Charlotte Brontë (Currer Bell)
Bir diğer takma ad kullanarak yazılarını yazan yazarımız, geçmişte de günümüzde de edebiyatta çok önemli bir eser olan “Jane Eyre” eseriyle de bilinen Charlotte Brontë, yazmaya başladığında erkek ismi olan Currer Bell takma adını kullanmıştır. Charlotte’un en bilinen eseri olan Jane Eyre kitabı feminism için önemli bir başyapıt olmakla kalmayıp, özgürlük, aşk ve bağımsızlık temalarını işleyerek güçlü bir kadının hikayesi işlenmiştir. Bu eser hem edebi hem toplumsal anlamda kadınların kendilerini ifade edilmeleri için onları teşvik eden bir eser olmuştur. Belki de Charlotte kendi adıyla yazsa günümüze bile gelmeyecek olan bu kitap, Charlotte’un erkek takma ad kullanmasıyla toplum tarafından ciddiye alınmıştır.
Emily Brontë (Ellis Bell)
Brontë ailesinin edebiyatla ilgilenmiş bir diğer kız kardeşi ve “Uğultulu Tepeler” adlı tek romanıyla bilinen Emily Brontë, bu romanı yayınlarken “Ellis Bell” takma adını kullanmıştır.

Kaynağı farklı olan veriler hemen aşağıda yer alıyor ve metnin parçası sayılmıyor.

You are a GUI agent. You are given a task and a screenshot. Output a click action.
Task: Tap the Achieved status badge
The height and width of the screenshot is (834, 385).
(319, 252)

Bu eserle dönemin edebi anlayışına ters olarak aşk, tutku ve intikam gibi temalar işleyen Emily, kullandığı derinlik ve yenilikçilik ile zamanın ötesinde bir bakış açısına sahip olduğunu da göstermiştir.
Louisa May Alcott (A. M. Barnard)
Dört kız kardeşin hayatını konu alan ve birçok dilde adaptasyonu yapılmış olan “Küçük Kadınlar” kitabını yazmış olan Louisa May Alcott, erkek takma adı A. M. Barnard kullanarak bu eseri yayınlamıştır. Dönemin kurallarına uymayan romantik ve kadınsı hikayeler yazan ve toplumu da eleştirmeyi ihmal etmeyen Louisa diğer yazarlardan farklı olarak cesur ve sıra dışı konular işlemiştir. Bu eserin edebiyatta yer almasının nedeni de aile bağları, kadınlık ve toplumsal beklentiler üzerine derinlemesine inceleme yapar.
Agatha Christie
Edebi açıdan önemli olmasının yanı sıra filmlere bile konu olan bu kadın yazarımızın adı Agatha Mary Clarissa Miller olsa da eserlerini “Monosyllaba” takma adıyla yayınlamıştır. Diğer kadın yazarlardan farklı olarak gizem, suç gerilim ve dedektif romanları yazan Agatha, Roger Ackroyd Cinayeti, Doğu Ekspresinde Cinayet, Nil’de Ölüm gibi çok önemli eserler yayınlamıştır. Kariyerinin ilerleyen dönemlerinde “Mary Westmacott” takma adını da kullanan Agatha, edebiyata kadınların da sadece aşk ve romantik temalar kullanmadan eserler yazabileceğini kanıtlamıştır. Pera Palasta Bir Gece Yarısı adlı diziyi izlediyseniz eğer orada yer verilen Agatha’nın eserlerini ve ismini nasıl gizlediğini de görebilirsiniz
J. K. Rowling
Son olarak da hemen hemen herkesin çocukken okuduğu ve filmini izlediği bir kitap olan Harry Potter serisinin yazarı olan J. K. Rowling ‘den bahsetmesek olmaz. J. K. Rowling gerçek adıyla Joanne Rowling kendi adını kullanmak yerine kısaltma kullanmıştır. Londra’ya giden bir trende büyücülük ve sihir okula giden bir küçük çocuğu yazma fikri aklına gelen Joanne, Harry Potter’ı yazarken bu kadar ses getireceğini ve önemli olacağını tahmin etmiyordu. Rowling’in kısaltma tercih etmesinin nedeni ise cinsiyet açısından tarafsız görünmek istemesi ve genç oğlanların bir kadın yazarın kitabını okumak istemeyebileceğini düşünmesi de onun toplumsal normları kabullendiği fakat buna karşı olduğunu da göstermektedir.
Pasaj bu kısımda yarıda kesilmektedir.